● DO THIS: Continue the RAID6 storage controller passage below from its final sentence.

● PASSAGE:
The present invention relates to a method and apparatus for a storage controller for an array of disks. In particular, the present invention relates to a method and apparatus for a RAID6 controller.
An array of disks can be configured from independent disk drives into a single logical unit for the purposes of data redundancy and/or performance. RAIDS is an example of a disk array configuration that can survive a single drive failure due to having an independent parity value calculated for each element of all the user's data that is being stored. RAID6 is an example of a disk array configuration that can survive a double drive failure due to having two independent parity values calculated for each element of all the user's data that is being stored. Erasure coding is an example of a disk array that can survive a configurable number of drive failures if enough redundant data has been stored in the disk array.
Losing a single parity value means that the array's protection is degraded, but simultaneously losing a second means the array is critically degraded and can now not cope with any additional failures. In a standard RAID6 array this status applies to the whole array, as every stride uses every drive, so every stride is impacted equally. It does not matter whether the drive that is providing data to a stride is being used for parity, or data values in that stride as both must be used in recovery.
A strip is a segment of data on a disk (see strip 11 in FIG. 1B). A strip is part of a stride, a stride is a sequence of strips across a respective sequence of disks (see stride 1 in FIG. 1B). A stride comprises three data strips and two parity strips in the example of FIG. 1B but two, three, four or more data strips can be part of a stride. For RAID6 two parity strips are necessary.

● DATASET:
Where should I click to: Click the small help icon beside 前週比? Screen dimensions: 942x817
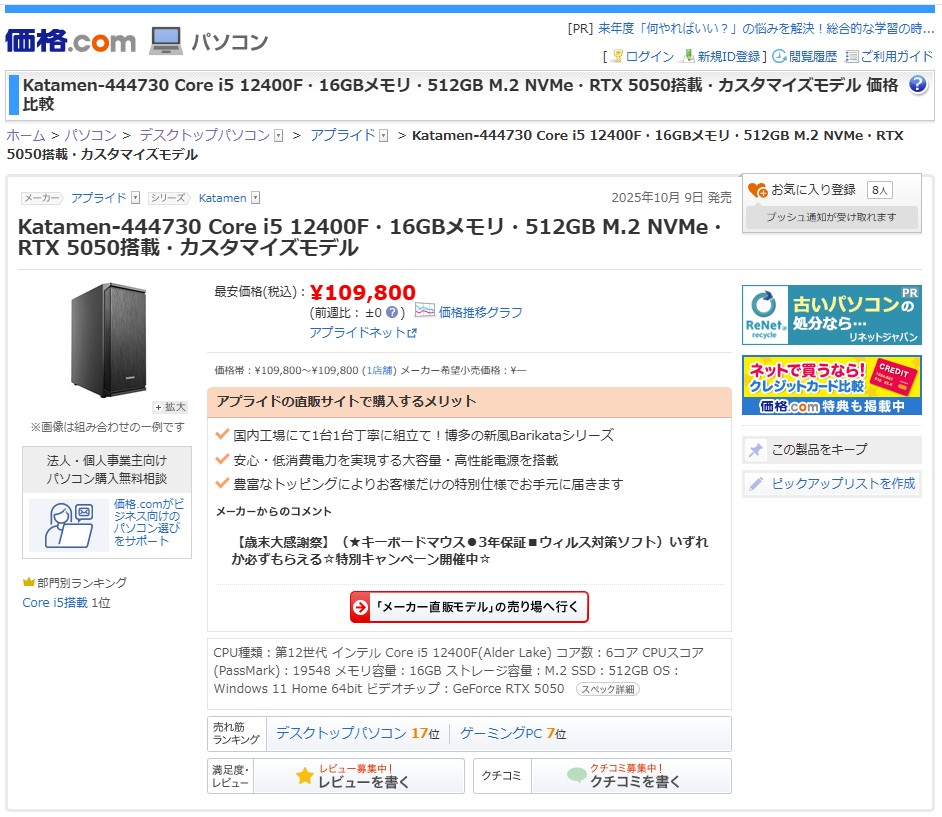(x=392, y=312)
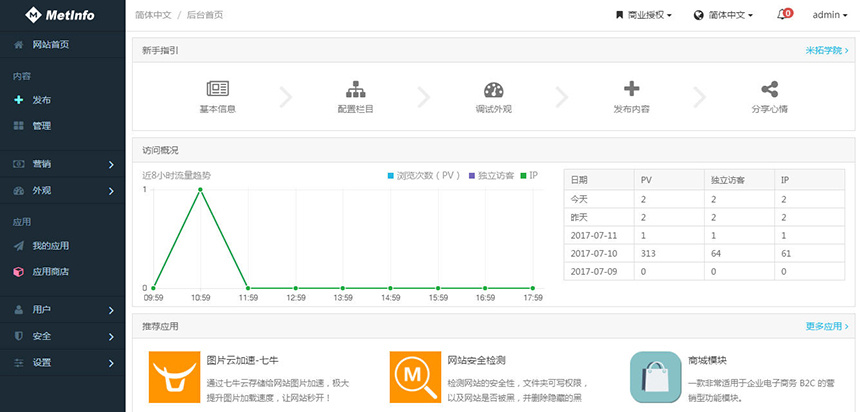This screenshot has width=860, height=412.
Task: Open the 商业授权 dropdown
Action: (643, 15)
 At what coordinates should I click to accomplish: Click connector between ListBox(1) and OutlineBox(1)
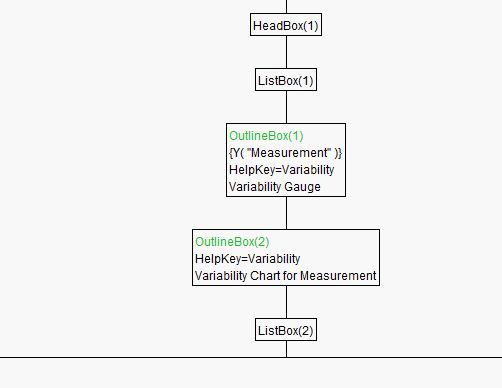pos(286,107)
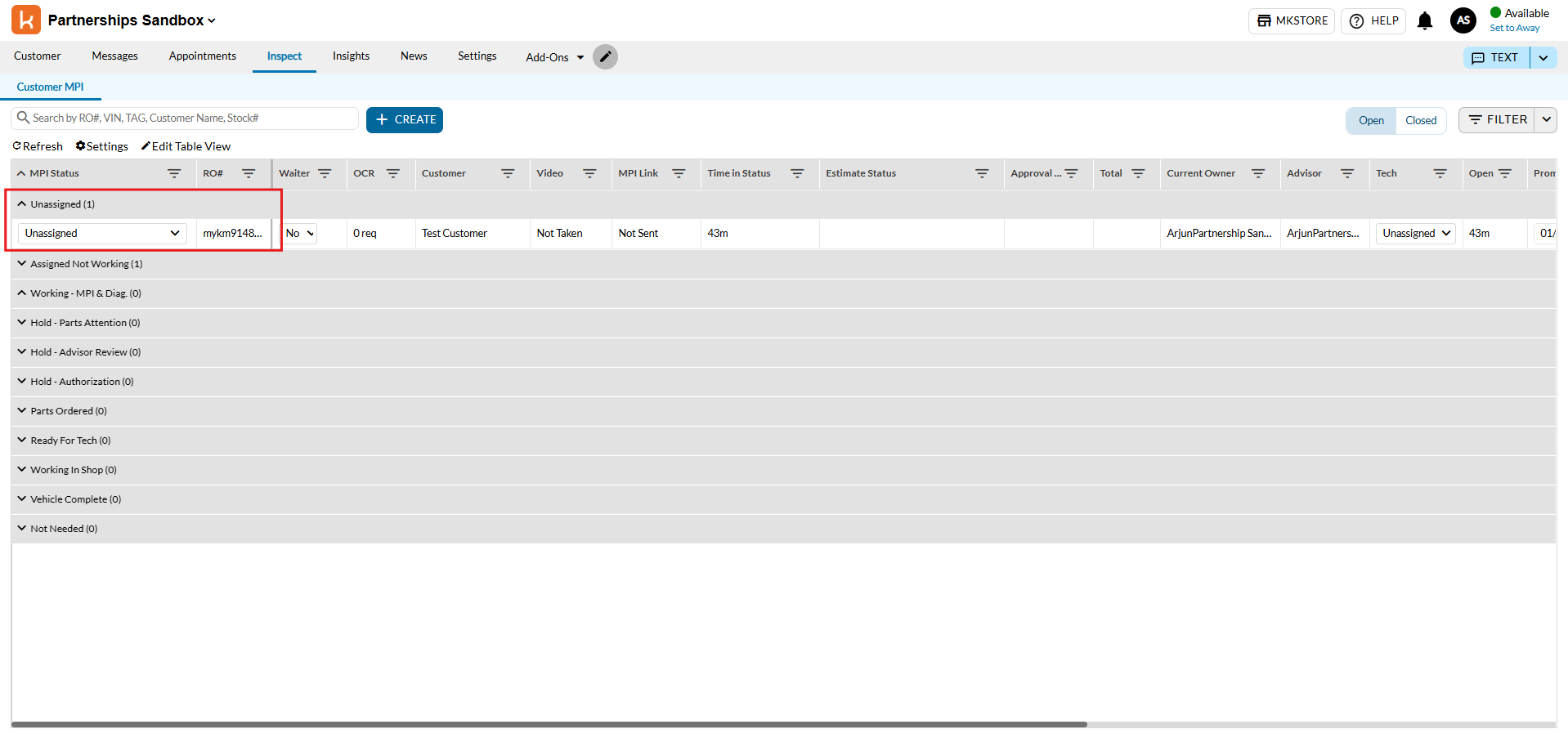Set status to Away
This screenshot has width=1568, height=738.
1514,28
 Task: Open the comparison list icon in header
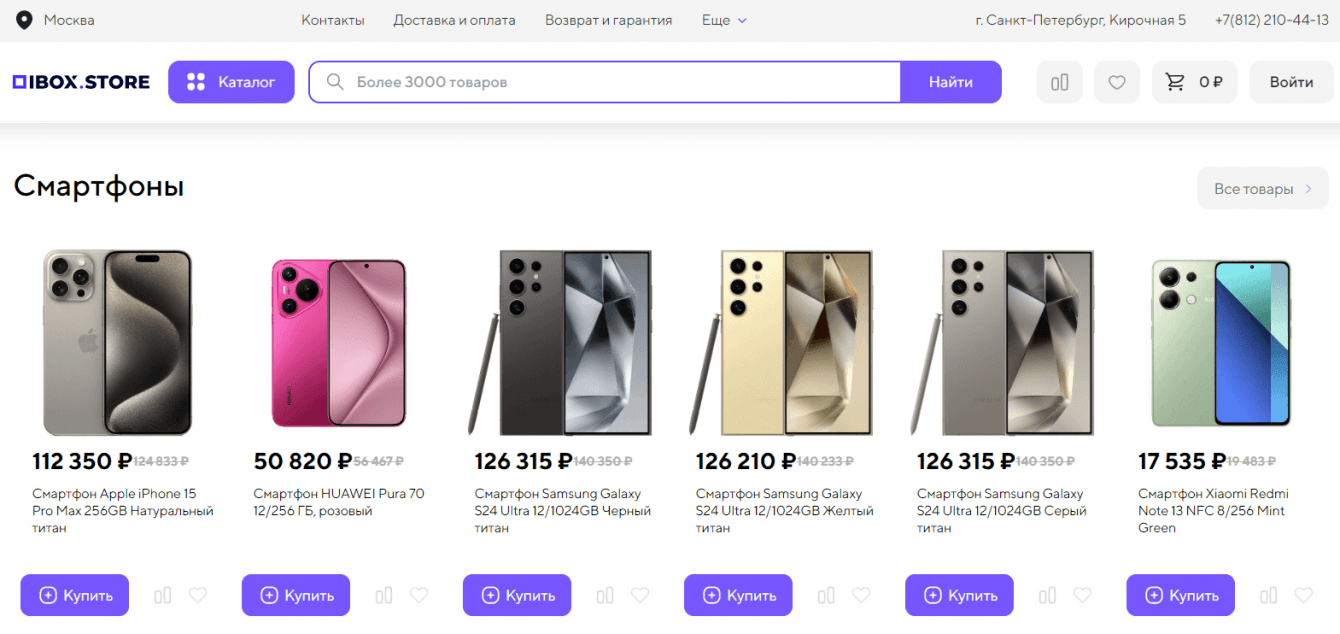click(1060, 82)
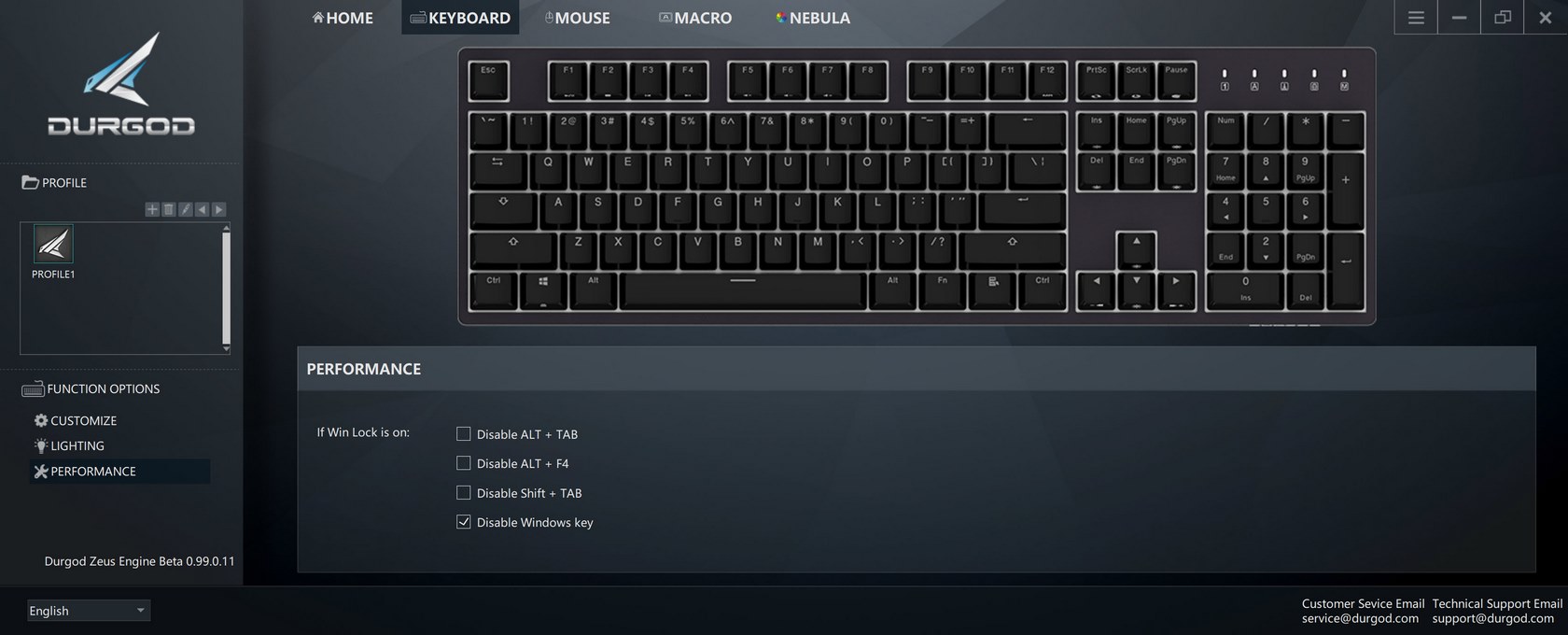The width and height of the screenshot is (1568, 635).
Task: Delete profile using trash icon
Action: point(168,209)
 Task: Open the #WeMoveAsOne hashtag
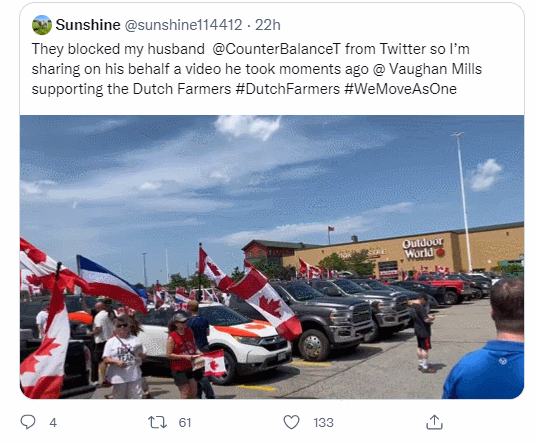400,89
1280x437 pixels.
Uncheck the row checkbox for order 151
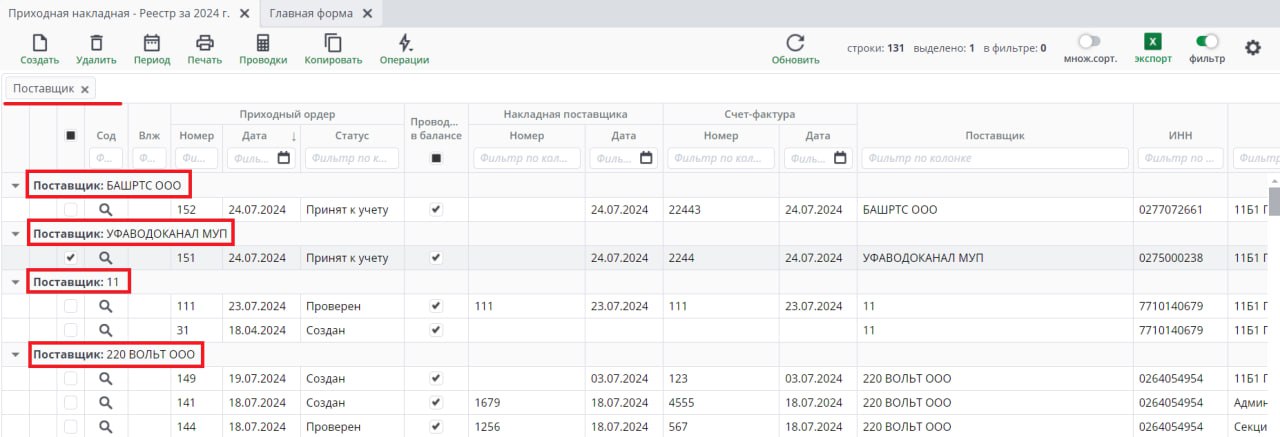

● FINAL RESULT:
Distributed RAID6 takes the RAID6 concept and distributes it over a larger set of drives than the number of drives used in a single parity calculation (this is sometimes termed ‘wide-striping’). This means that every stride occupies a subset of all the drives in the distributed array. This means that on the failure of a single drive or two drives, not all strides (which is the term used for the set of data values related by common parity) are impacted equally. In distributed Raid6, in the event of a double failure some strides will be impacted by both failures, some by one of the failures and others strides have neither of the failing drives in them and are not impacted at all.
In approaches used to date, until the critical strides (impacted by both failures) can have at least one parity or data value rebuilt, another failure will result in loss of data. Anything that delays the completion of rebuild will delay the exit of this critically degraded state.
As strides are required to be spread across drives, load balancing means that the sets of drives involved in any stride are spread so that no two drives are paired in one parity set for recovery purposes, significantly more than any other two drives. An array is said to be in a critical state when a small percentage of strides are critical and critically degraded when no spares are available.
If an array is critically degraded, the longer this state continues, the higher the priority of suffering a subsequent failure while critically degraded. If a drive fails, the probability of suffering two subsequent failures is the square of the probability of suffering one more. Additionally, if the system is going to suffer two more failures it is quite possible that these will not occur at the same time and the system may be able to react to the first subsequent failure prior to the second occurring.
In a traditional RAID array, losing 4 drives (out of 11 for example) is only likely to happen when there are cross drive issues like storage networking, power or drive enclosure problems. However, if a distributed array has several hundred drives the chance of this event occurring due to individual drives failure becomes much higher, particularly as it is much more likely with such systems that user will tend to ‘batch up’ drive replacement procedures and perhaps not act on a single, or perhaps even double, failure using (distributed) spare usage to keep operational costs involved in human maintenance down.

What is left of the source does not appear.